**About this exercise**
Every line from the one holding "Screen dimensions: 1198x562" through the final line of the entries is to be reproduced exactly, and no other line.

Exercise data: Begin

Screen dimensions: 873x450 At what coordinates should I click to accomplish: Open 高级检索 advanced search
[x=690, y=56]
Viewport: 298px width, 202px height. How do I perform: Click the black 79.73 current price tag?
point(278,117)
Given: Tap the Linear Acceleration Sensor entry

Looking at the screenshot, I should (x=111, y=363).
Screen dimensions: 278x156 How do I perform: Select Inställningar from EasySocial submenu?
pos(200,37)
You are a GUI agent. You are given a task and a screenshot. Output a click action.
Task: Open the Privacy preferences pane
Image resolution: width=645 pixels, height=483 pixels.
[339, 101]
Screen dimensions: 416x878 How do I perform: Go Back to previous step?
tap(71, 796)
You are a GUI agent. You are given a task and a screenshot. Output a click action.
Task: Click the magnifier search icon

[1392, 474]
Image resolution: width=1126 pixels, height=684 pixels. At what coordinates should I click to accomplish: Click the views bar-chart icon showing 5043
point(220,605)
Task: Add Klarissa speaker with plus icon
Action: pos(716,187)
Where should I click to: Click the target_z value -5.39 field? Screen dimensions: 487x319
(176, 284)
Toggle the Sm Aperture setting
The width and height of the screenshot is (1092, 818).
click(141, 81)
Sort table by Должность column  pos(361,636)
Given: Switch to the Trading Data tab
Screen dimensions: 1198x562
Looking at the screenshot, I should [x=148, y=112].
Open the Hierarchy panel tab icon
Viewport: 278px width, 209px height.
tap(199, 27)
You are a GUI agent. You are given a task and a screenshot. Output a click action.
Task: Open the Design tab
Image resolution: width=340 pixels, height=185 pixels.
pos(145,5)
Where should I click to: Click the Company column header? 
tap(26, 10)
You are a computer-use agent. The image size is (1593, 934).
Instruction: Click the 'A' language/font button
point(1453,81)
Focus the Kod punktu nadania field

Exercise data: End

**Solution below**
Screen dimensions: 1198x562
Looking at the screenshot, I should [x=148, y=112].
Open the Hierarchy panel tab icon
Viewport: 278px width, 209px height.
tap(199, 27)
You are a GUI agent. You are given a task and a screenshot. Output a click action.
Task: Open the Design tab
Image resolution: width=340 pixels, height=185 pixels.
pos(145,5)
Where should I click to: Click the Company column header? 
tap(26, 10)
You are a computer-use agent. The image size is (1593, 934).
Instruction: Click the 'A' language/font button
point(1453,81)
Focus the Kod punktu nadania field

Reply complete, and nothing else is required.